E. L. Doctorow is a winner of the National Book Award, two National Book Critics Circle Awards, the PEN/Faulkner Award, the Edith Wharton Citation for Fiction, the William Dean Howell Medal of the American Academy of Arts and Letters, and the National Humanities Medal. He is one of the most visible and influential American novelists of the last forty years, and perhaps the leading figure, in the U.S. and internationally, in the development of the post-modernist historical novel. Doctorow’s books offer lively and unconventional accounts of real historical figures engaged in highly charged events whose ultimate meaning—if indeed they have an ultimate meaning—remains tantalizingly elusive. His plots portray events and topics from the arts and politics, science and technology, business and industry, and war and revolution, and his characters come from all walks of life, from a range of social classes and races, and from notoriety and obscurity. His panoramic perspective and engaging story lines might recall the great novelists of nineteenth-century Europe, but without their conviction that the sequence of events in history represents a coherent and meaningful trajectory. For this reason Doctorow has been central to efforts by scholars, critics, and theorists, both in the U S and abroad, to comprehend the most recent, experimental developments in fictional form and their relevance to our understanding of the contemporary world.

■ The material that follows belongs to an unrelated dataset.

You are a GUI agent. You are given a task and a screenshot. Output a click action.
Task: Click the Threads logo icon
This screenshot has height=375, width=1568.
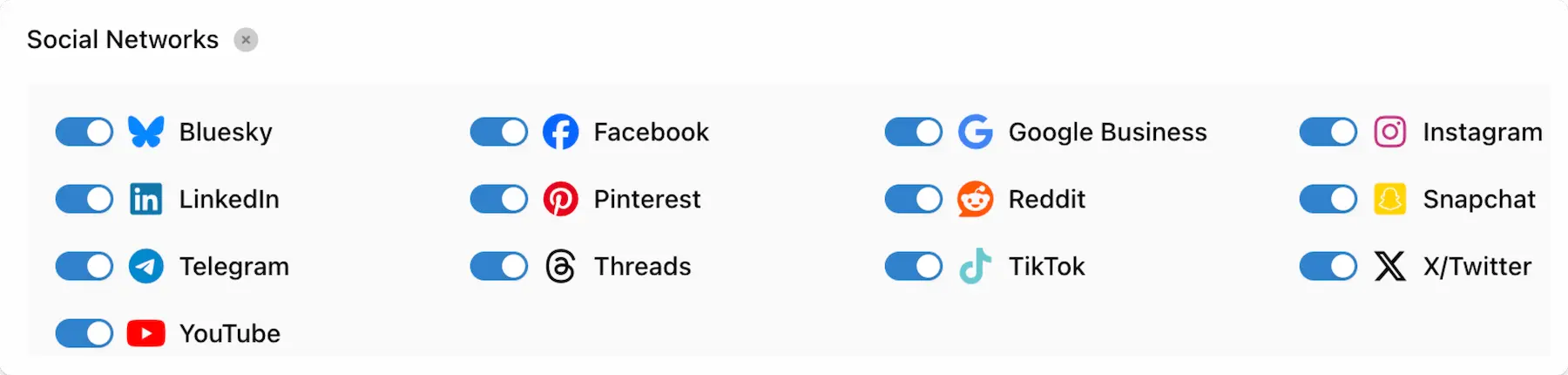coord(560,266)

Homer and Langley generates a range of engaging topics for discussion and exploration, including the major events of twentieth-century U.S. history from prohibition to flower children, the modern media phenomenon of “reality,” the significance of community, the creation of “trash,” and the claims of family, as well as sustainability, news, rebellion, the psychology of hoarding, and autarky.

About 50 fiction titles — recommended by faculty, staff and several student groups, including Meinig Scholars, resident advisers and Orientation leaders — were considered for the 2011 project. Other books shortlisted for this year were “Timbuktu” by Paul Auster; Fatelessness” by
Imre Kertesz; and “The Fall of Troy” by Peter Ackroyd.

On August 21 during freshman orientation, students will attend one of six “Homer Lectures” given by faculty from all over campus. Speakers include Ileen Devault, Professor of Labor Relations, Law and History in the School of Industrial and Labor Relations; Laura Harrington from the Department of Entomology in the College of Agriculture and Life Sciences; Matthew Miller, Professor of Mechanical and Aerospace Engineering, from the College of Engineering; Richard Polenberg, Professor of History in the College of Arts and Sciences; Steven Pond, Professor of Music, in the College of Arts and Sciences, and Michael Shapiro, Professor in the Department of Communication in the College of Agriculture and Life Sciences. Late Monday afternoon, approximately 250 groups of about 15 first year students discuss the text in classrooms around campus.

The New Student Reading Project provides an important rite of passage for incoming students and a shared focus for the renewal of each academic year. During the academic year, lectures, panel discussions, films and other events will relate to the reading project to encourage discussion of the issues raised by Homer and Langley. Welcome to the discussion.